Von Großkrotzenburg am Main bis nach Echzell in der Wetterau reicht über mehr als 40 km die neu gestaltete Limesroute des Regionalparks RheinMain.

Ein Gemeinschaftsprojekt

In einem Gemeinschaftsprojekt haben der Main-Kinzig-Kreis, der Wetteraukreis und die Regionalpark RheinMain GmbH den historischen Verlauf des Limes erlebbar gemacht. Markante weiße Stelen, neu gepflanzte Eichen und weiß markierte Bäume im Wald kennzeichnen die Limeslinie nun weithin sichtbar.

Die Eröffnung der Limesroute wurde jetzt an der rekonstruierten Limespalisade in Hammersbach Marköbel mit einem Empfang und mit einer anschließenden Radtour nach Altenstadt-Oberau gefeiert. Neben der politischen Prominenz, die stolz ihr Projekt vorstellte, hatten sich auch viele interessierte Bürgerinnen und Bürger eingefunden, um an der Eröffnung und an der Radtour teilzunehmen.
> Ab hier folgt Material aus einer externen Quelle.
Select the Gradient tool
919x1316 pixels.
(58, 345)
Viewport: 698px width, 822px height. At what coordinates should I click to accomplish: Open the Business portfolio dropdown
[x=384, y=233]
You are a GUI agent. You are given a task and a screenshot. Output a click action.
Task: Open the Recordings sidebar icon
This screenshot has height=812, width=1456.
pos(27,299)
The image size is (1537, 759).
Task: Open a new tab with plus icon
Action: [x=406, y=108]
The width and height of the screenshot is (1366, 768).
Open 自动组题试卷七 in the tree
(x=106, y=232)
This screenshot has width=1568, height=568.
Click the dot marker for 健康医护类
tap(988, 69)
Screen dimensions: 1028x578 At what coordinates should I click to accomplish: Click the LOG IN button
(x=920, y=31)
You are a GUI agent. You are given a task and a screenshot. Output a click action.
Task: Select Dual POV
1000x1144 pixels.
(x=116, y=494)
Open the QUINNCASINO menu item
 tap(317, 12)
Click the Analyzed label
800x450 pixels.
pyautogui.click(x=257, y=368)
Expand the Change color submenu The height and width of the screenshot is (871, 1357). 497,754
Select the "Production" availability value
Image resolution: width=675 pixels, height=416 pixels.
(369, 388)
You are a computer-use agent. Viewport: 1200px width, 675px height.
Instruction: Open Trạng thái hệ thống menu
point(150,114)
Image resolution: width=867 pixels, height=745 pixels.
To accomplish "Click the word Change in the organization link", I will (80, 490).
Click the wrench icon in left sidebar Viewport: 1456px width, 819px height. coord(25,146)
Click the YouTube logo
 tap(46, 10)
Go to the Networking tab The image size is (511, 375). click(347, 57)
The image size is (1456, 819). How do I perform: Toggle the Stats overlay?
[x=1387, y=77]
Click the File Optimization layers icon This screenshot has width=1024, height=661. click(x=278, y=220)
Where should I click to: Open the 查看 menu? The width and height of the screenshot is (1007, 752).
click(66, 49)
Landrat Thorsten Stolz eröffnet die Veranstaltung

… und ein Panoramawanderweg

In Hammersbach konnte Bürgermeister Michael Göllner pünktlich zur Eröffnung der Limes-Fahrradroute auch den Limes-Panoramawanderweg über den Weinberg seiner Bestimmung übergeben. Für Fernwanderer auf der Limesstrecke eröffnet sich so die Möglichkeit, von der Fahradroute abzuweichen und über den Weinberg nah am historischen Limesverlauf eine landschaftlich reizvolle Abkürzung zu nehmen, die zudem auf dem höchsten Punkt eine wunderbare Fernsicht bietet.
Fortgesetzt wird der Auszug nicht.